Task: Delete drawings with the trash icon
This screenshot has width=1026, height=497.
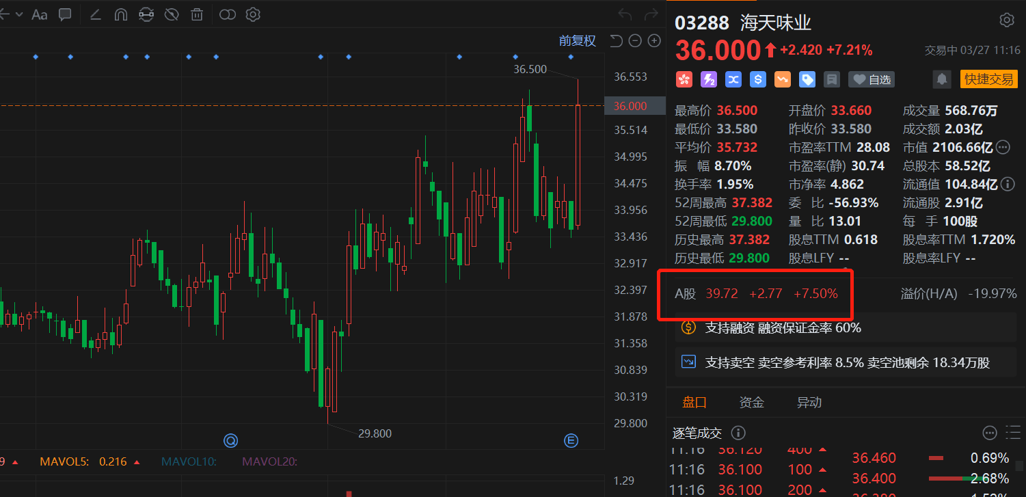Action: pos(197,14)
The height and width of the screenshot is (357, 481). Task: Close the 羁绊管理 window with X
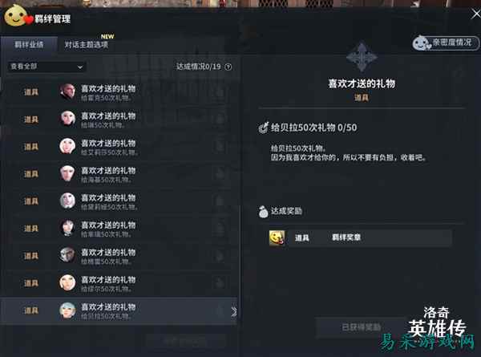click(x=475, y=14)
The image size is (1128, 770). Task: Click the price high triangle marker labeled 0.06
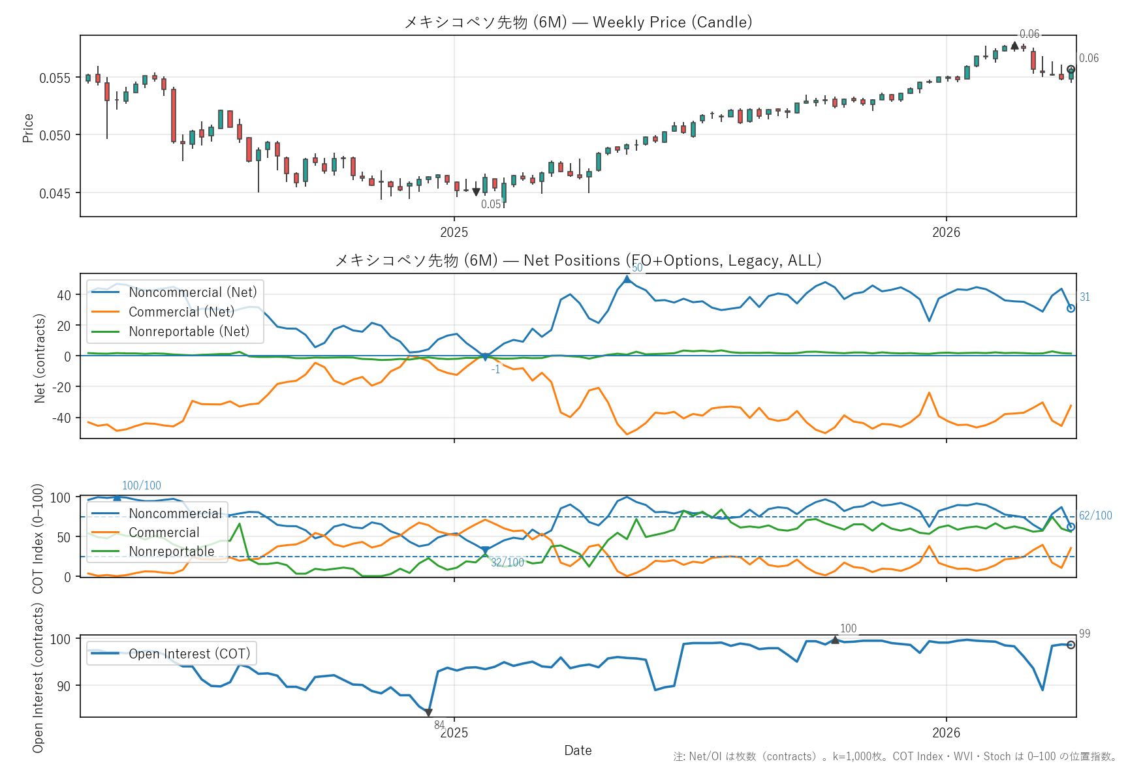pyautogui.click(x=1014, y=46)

----

> _Work item_: Reproduce precisely the lines of the listing above, from the line containing "This screenshot has width=1026, height=497." to the last line, both ends included. Pictures are to be omitted.

> _Response area_:
This screenshot has width=1026, height=497.
Action: pos(197,14)
The height and width of the screenshot is (357, 481). Task: Close the 羁绊管理 window with X
click(x=475, y=14)
The image size is (1128, 770). Task: Click the price high triangle marker labeled 0.06
pyautogui.click(x=1014, y=46)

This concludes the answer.